--- Source data Enclosed Below ---
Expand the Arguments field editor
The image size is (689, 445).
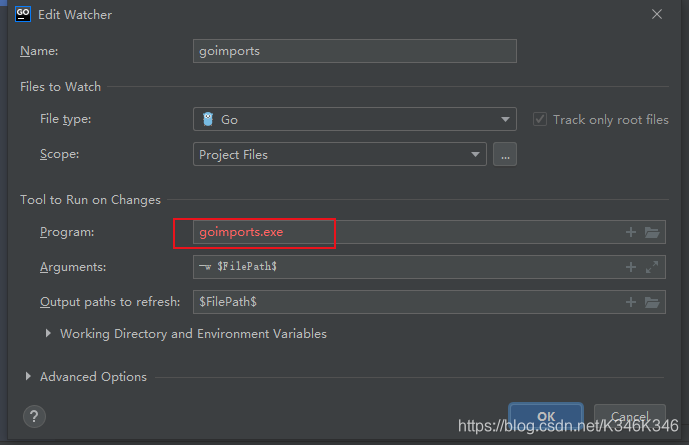click(x=652, y=267)
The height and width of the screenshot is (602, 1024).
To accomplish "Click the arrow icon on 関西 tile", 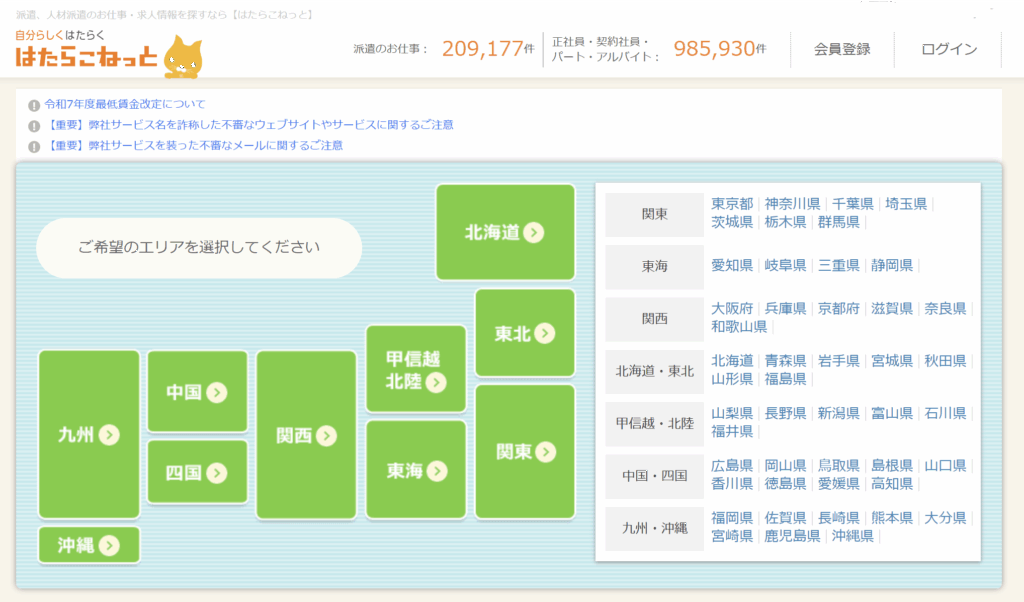I will click(326, 436).
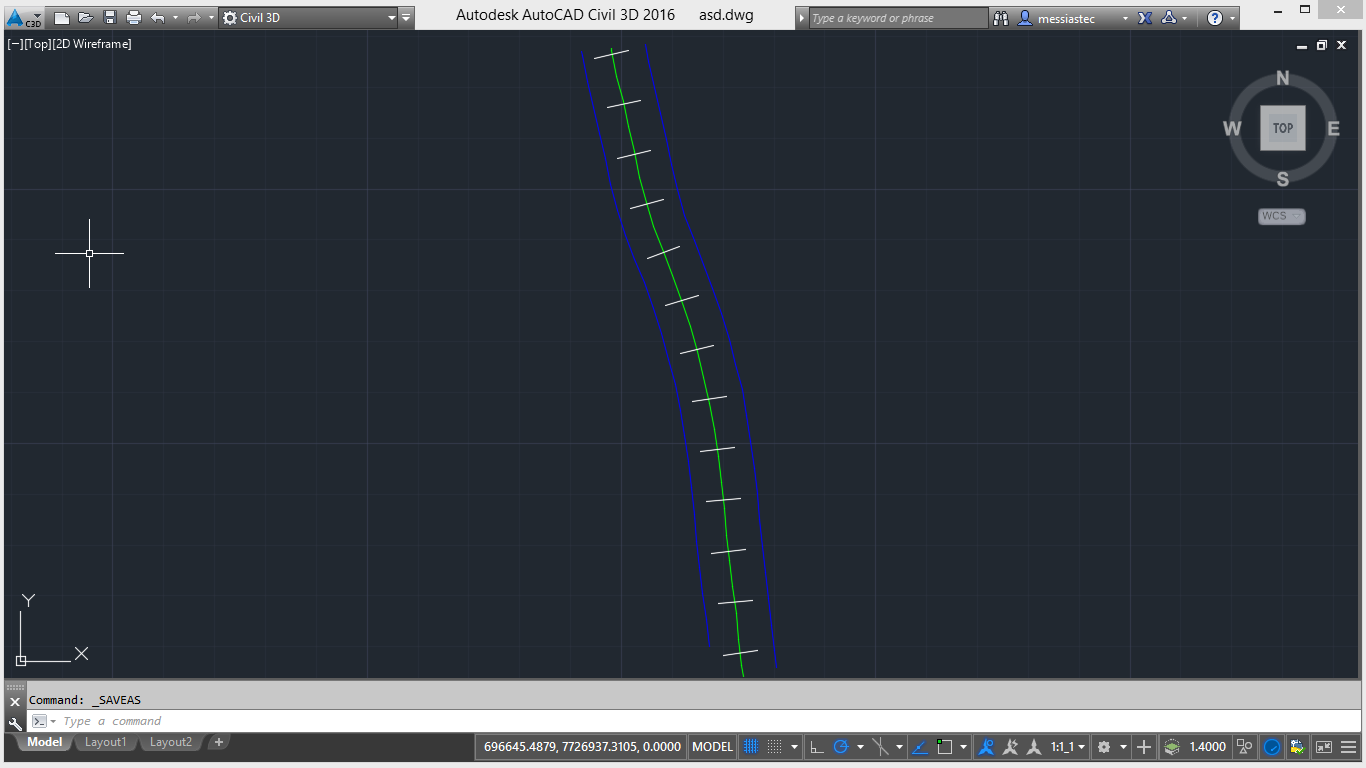1366x768 pixels.
Task: Switch to the Layout2 tab
Action: tap(170, 742)
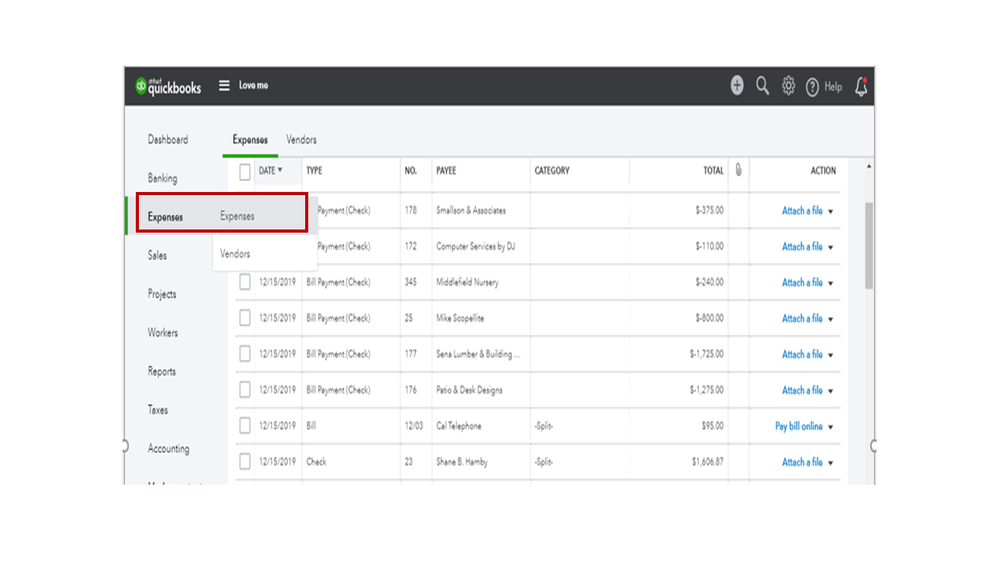Image resolution: width=999 pixels, height=562 pixels.
Task: Open Banking in the left sidebar
Action: [162, 178]
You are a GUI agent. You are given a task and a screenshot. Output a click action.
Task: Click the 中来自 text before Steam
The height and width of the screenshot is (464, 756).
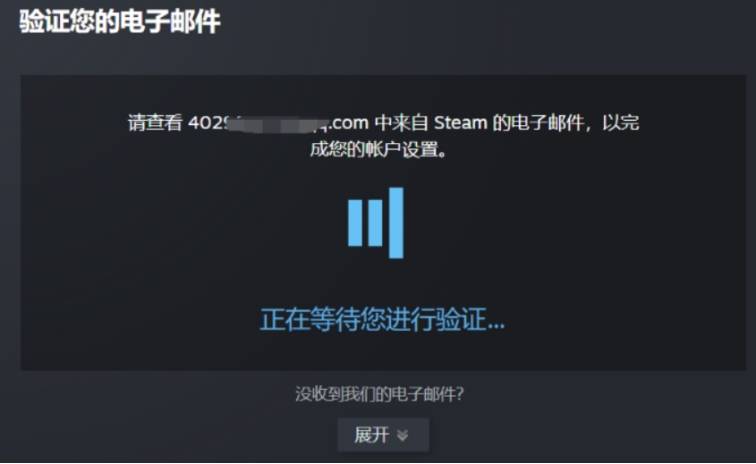[x=401, y=123]
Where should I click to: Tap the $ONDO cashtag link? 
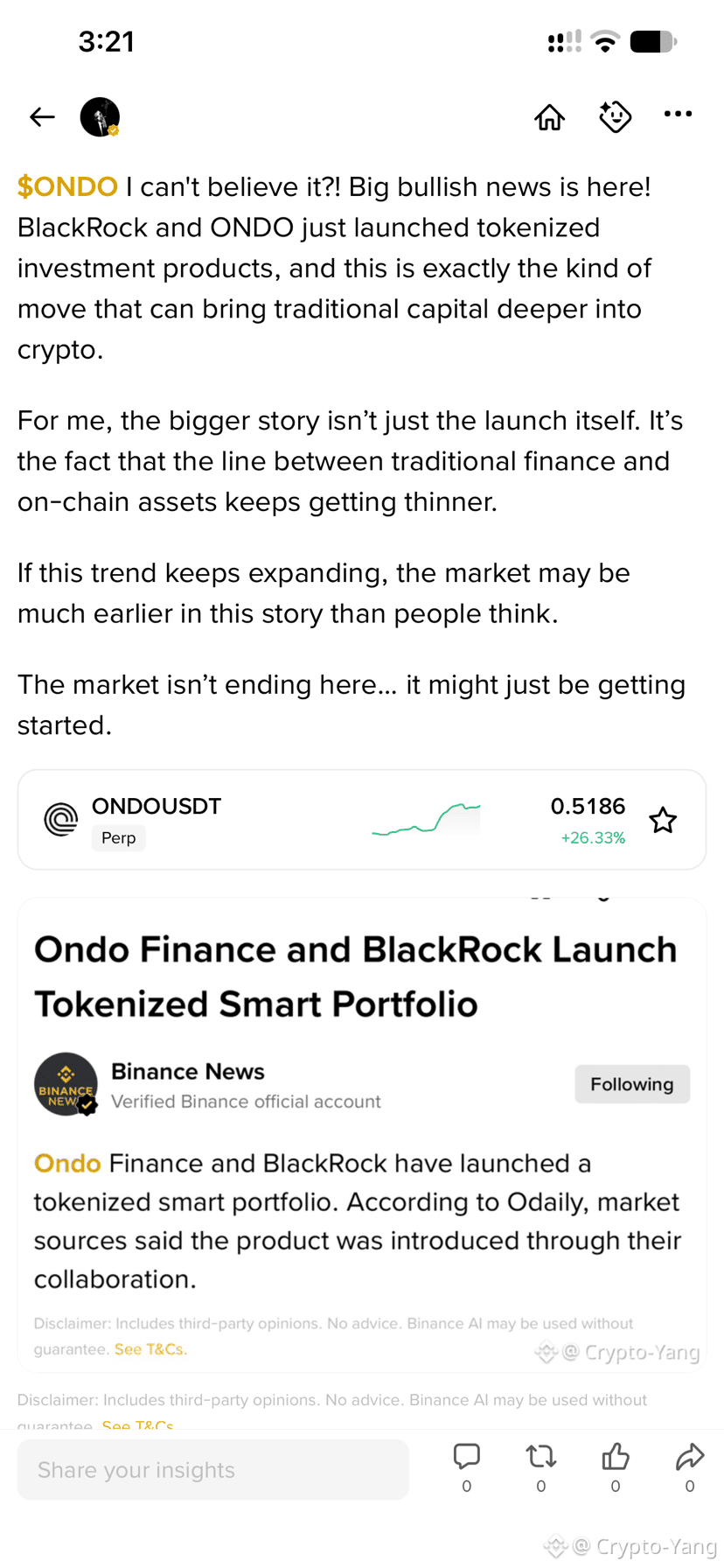point(67,186)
--- End of Enclosed Source data ---
> [What this task involves]: Print only the lines running from the line that contains "You are a GUI" to the final line of the listing, both included. Omit every picture.

> [Reply to the task]:
You are a GUI agent. You are given a task and a screenshot. Output a click action.
Task: Click the 中来自 text before Steam
The height and width of the screenshot is (464, 756).
[x=401, y=123]
Where should I click to: Tap the $ONDO cashtag link? 
point(67,186)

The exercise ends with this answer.